The boundaries for what counts as an insult have also expanded dramatically, with authorities making arrests over even vague references to the royal family.
But human rights lawyers said police took a step further on Friday night by charging Patnaree Chankij, 40, for simply receiving messages that criticised the monarchy in a private Facebook chat.
“She just received the messages. She didn’t say anything in her own words about the royal family,” Poonsuk Poonsukcharoen, one of the human rights attorneys representing Patnaree, told AFP.
Police denied a request for bail citing the seriousness of the crime, which carries up to 15 years in prison for each offence.
She is scheduled to appear before a military tribunal on May 8, the court told AFP.
Patnaree is the mother of prominent student activist Sirawith Seritiwat who has been at the fore of small but persistent anti-junta demonstrations.

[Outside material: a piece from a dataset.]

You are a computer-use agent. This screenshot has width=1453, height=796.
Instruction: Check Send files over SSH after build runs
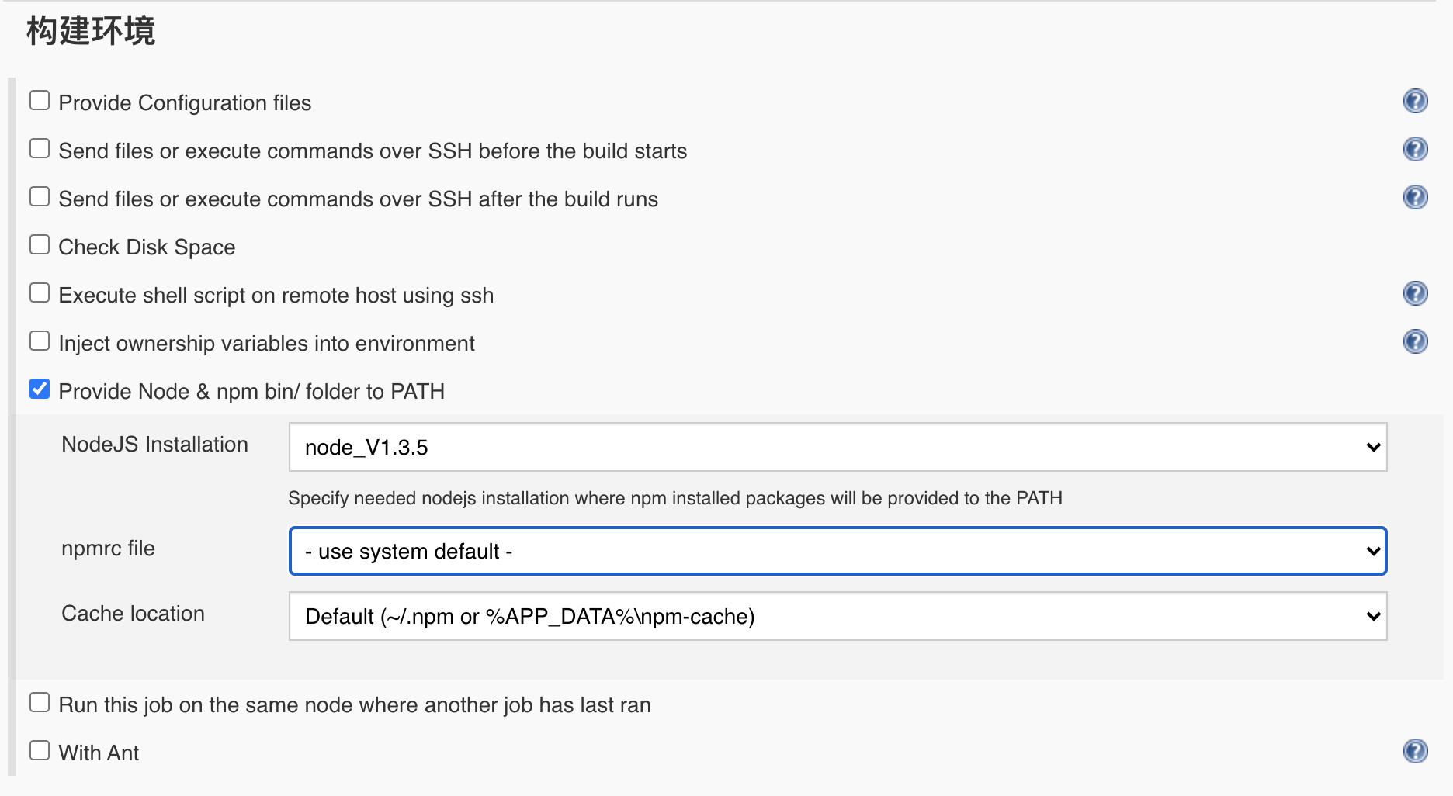(40, 197)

She herself has not participated in the protests, which are banned by the junta and often end in arrests.
Human Rights Watch said the charge against her was a “new low”.
“Prosecuting someone for her vague response to a Facebook message is just the junta’s latest outrageous twist of the lese majeste law,” said Brad Adams, the group’s Asia director.
At least nine people have been detained in jail in the past two weeks for online criticism of the junta or monarchy -- including an activist who allegedly sent the messages to Patnaree.
The military government says it is seeking to end the political turmoil that has dogged the kingdom for the past decade.
But critics say the generals are more concerned with enshrining their influence and weakening the political bloc led by ex-premier Thaksin Shinawatra.
Thaksin was ousted in a 2006 coup and is hated by Bangkok’s military-backed elite.
But his parties have continued to dominate elections with broad support from people in the country’s rural north.